Work task »
Write out every line of the material exactly as it appears.
■ ■ ■
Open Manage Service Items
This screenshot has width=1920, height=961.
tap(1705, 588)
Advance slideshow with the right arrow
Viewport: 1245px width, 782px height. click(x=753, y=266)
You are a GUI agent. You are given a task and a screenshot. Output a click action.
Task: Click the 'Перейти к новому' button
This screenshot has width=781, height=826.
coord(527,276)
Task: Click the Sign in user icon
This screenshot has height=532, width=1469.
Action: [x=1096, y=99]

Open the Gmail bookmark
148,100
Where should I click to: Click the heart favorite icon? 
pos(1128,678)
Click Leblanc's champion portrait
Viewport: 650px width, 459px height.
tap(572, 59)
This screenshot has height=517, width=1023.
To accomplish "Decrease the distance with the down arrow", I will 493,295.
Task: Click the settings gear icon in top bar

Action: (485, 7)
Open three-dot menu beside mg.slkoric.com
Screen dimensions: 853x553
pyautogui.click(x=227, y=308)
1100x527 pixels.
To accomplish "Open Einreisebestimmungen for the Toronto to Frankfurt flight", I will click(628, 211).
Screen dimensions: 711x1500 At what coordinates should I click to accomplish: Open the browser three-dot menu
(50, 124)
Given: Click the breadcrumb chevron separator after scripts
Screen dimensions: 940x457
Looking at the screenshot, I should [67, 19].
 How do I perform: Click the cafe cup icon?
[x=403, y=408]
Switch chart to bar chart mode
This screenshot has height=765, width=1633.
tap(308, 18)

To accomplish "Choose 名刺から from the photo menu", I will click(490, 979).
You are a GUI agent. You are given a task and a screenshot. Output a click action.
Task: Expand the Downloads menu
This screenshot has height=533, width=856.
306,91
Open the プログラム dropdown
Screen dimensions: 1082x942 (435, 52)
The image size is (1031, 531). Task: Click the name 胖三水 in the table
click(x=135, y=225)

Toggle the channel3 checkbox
■ ■ ■
Exercise result »
Open Manage Service Items
This screenshot has width=1920, height=961.
tap(1705, 588)
Advance slideshow with the right arrow
Viewport: 1245px width, 782px height. click(x=753, y=266)
You are a GUI agent. You are given a task and a screenshot. Output a click action.
Task: Click the 'Перейти к новому' button
This screenshot has width=781, height=826.
coord(527,276)
Task: Click the Sign in user icon
This screenshot has height=532, width=1469.
Action: [x=1096, y=99]

Open the Gmail bookmark
148,100
Where should I click to: Click the heart favorite icon? 
pos(1128,678)
Click Leblanc's champion portrait
Viewport: 650px width, 459px height.
tap(572, 59)
This screenshot has height=517, width=1023.
To accomplish "Decrease the distance with the down arrow", I will 493,295.
Task: Click the settings gear icon in top bar

Action: (485, 7)
Open three-dot menu beside mg.slkoric.com
Screen dimensions: 853x553
pyautogui.click(x=227, y=308)
1100x527 pixels.
To accomplish "Open Einreisebestimmungen for the Toronto to Frankfurt flight", I will click(628, 211).
Screen dimensions: 711x1500 At what coordinates should I click to accomplish: Open the browser three-dot menu
(50, 124)
Given: Click the breadcrumb chevron separator after scripts
Screen dimensions: 940x457
Looking at the screenshot, I should [67, 19].
 How do I perform: Click the cafe cup icon?
[x=403, y=408]
Switch chart to bar chart mode
This screenshot has height=765, width=1633.
tap(308, 18)

To accomplish "Choose 名刺から from the photo menu", I will click(490, 979).
You are a GUI agent. You are given a task and a screenshot. Output a click action.
Task: Expand the Downloads menu
This screenshot has height=533, width=856.
306,91
Open the プログラム dropdown
Screen dimensions: 1082x942 (435, 52)
The image size is (1031, 531). Task: Click the name 胖三水 in the table
click(x=135, y=225)

Toggle the channel3 checkbox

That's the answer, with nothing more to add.